Kids are back in school this week which means Mark has to pay attention to the school speed zones, and millions of mothers are taking afternoon naps.
I hated school. I don't know why, but it never was something I looked forward to. Maybe it was the sadistic nuns for the first seven years, or the sarcastic and sadistic teachers after my parents pulled me out of Catholic School, but I never liked it. One thing I didn't like was the forced march that the nuns organized every spring. It was called the May procession, and it wasted hours of valuable learning time while we rehearsed how to walk in a straight line. Really, hours every day for a couple of weeks until the moment of the big procession where we paraded through the school parking lot, and over to the church, while carrying a statue of the 'Virgin' Mary. I'm sure our parents thought it was cute, until they realized they were paying to send us to a school that wasn't actually teaching us anything valuable.

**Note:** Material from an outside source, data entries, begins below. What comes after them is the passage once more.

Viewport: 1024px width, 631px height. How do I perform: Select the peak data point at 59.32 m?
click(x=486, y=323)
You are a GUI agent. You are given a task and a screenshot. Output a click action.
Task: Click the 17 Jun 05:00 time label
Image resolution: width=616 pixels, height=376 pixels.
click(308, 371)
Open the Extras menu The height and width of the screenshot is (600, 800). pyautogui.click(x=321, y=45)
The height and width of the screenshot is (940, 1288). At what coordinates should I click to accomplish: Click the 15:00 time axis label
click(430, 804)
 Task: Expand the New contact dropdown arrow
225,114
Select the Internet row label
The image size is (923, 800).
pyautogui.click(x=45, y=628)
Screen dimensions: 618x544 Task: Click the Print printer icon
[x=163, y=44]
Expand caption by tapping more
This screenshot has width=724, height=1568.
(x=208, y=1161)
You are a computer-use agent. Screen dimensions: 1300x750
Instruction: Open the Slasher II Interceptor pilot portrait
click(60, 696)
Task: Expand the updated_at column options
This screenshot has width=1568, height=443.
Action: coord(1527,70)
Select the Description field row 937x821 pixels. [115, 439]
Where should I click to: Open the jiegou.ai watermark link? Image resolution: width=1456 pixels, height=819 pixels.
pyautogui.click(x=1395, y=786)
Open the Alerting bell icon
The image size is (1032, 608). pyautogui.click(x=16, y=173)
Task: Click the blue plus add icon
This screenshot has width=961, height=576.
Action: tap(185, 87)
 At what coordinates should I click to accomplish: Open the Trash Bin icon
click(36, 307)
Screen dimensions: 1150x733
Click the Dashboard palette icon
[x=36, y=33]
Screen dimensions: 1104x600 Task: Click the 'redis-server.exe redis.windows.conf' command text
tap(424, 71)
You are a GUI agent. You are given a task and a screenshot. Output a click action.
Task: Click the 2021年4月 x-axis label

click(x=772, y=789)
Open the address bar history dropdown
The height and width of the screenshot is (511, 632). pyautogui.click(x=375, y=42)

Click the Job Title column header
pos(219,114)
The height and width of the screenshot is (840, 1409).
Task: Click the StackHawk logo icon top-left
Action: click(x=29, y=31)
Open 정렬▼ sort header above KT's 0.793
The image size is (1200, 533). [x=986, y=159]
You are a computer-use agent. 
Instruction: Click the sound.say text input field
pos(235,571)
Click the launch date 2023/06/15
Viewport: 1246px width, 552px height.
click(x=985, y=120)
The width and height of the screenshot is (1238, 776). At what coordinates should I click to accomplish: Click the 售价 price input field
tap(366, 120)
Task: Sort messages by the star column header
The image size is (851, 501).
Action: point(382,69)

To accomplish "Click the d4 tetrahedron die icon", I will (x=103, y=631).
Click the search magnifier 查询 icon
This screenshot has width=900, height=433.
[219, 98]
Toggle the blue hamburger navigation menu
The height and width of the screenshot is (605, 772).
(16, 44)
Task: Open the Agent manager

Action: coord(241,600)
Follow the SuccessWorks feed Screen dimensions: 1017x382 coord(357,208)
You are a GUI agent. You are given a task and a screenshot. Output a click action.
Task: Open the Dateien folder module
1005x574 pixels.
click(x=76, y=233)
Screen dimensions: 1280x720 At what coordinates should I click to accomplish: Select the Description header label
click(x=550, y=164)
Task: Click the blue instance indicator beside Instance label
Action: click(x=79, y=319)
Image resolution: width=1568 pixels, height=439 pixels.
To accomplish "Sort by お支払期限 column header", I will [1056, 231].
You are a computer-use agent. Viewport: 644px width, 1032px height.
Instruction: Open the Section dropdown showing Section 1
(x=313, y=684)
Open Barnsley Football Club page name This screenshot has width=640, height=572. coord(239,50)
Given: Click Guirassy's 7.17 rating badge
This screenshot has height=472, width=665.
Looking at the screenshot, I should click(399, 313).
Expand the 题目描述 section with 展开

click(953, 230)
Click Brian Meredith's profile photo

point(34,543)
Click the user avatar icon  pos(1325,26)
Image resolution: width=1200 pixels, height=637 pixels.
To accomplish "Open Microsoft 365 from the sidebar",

We had another forced march at the Catholic School. It was called 'The Walkers Line'. Every day after school, those of us who walked home had to get lined up and march (very noisily) towards our various neighborhoods. There were a number of these lines, all snaking off in different directions, and if you snuck off to take a different route, the next day an angry nun would rap your knuckles with a ruler. It didn't make sense to me because they didn't make us march to school in a line, only home. I guess the nuns figured child abductors slept in.
"paraded through the parking lot, while carrying a statue of the 'Virgin'"
ReplyDeleteThat was how Madonna entered the stadium for that Superbowl halftime show...you were in that too? Cool.
"Really, hours every day for a couple of weeks until the moment of the big procession where we paraded through the school parking lot, and over to the church, while carrying a statue of the 'Virgin' Mary."
ReplyDeleteSee how bad of a school that was. They didn't teach me how to avoid writing such a run on sentence.